*** Opening of Listed records ***

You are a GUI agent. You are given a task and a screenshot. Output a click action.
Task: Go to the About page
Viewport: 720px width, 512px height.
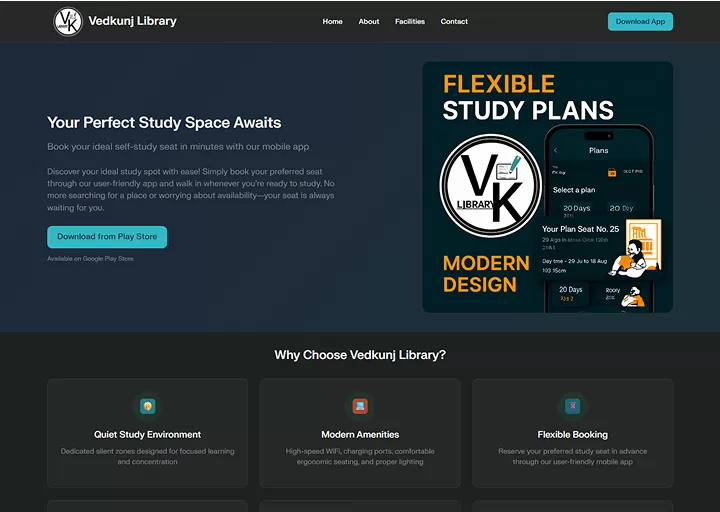point(369,22)
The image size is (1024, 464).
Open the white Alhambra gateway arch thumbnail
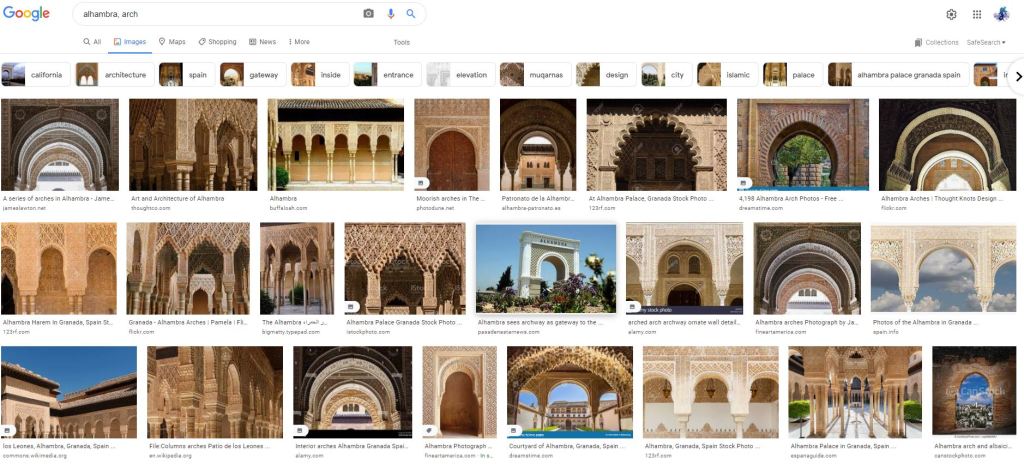546,269
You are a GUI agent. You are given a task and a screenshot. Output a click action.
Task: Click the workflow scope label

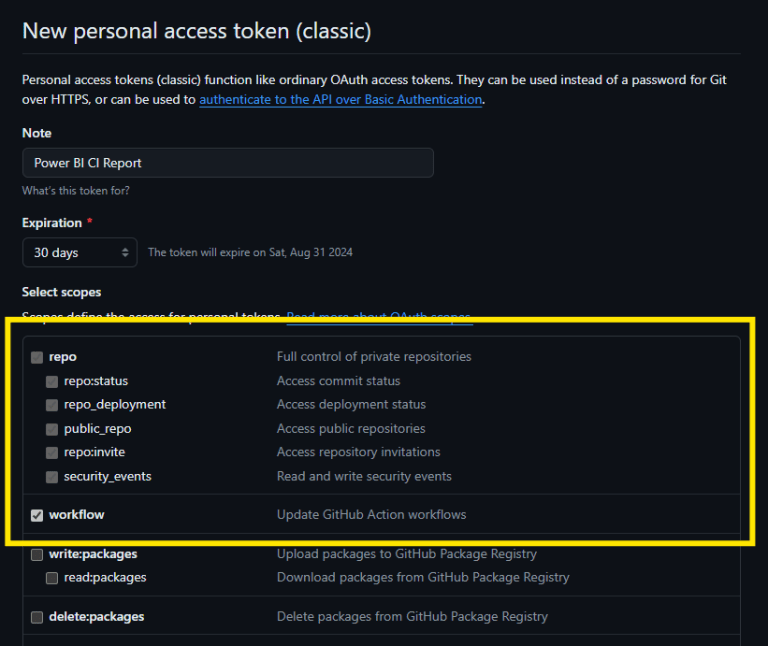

*** Close of Listed records ***

Would you copy each line above exactly as given, dropping any images?

You are a GUI agent. You are given a task and a screenshot. Output a click action.
Task: Go to the About page
Viewport: 720px width, 512px height.
point(369,22)
The image size is (1024, 464).
Open the white Alhambra gateway arch thumbnail
546,269
You are a GUI agent. You are given a task and a screenshot. Output a click action.
Task: Click the workflow scope label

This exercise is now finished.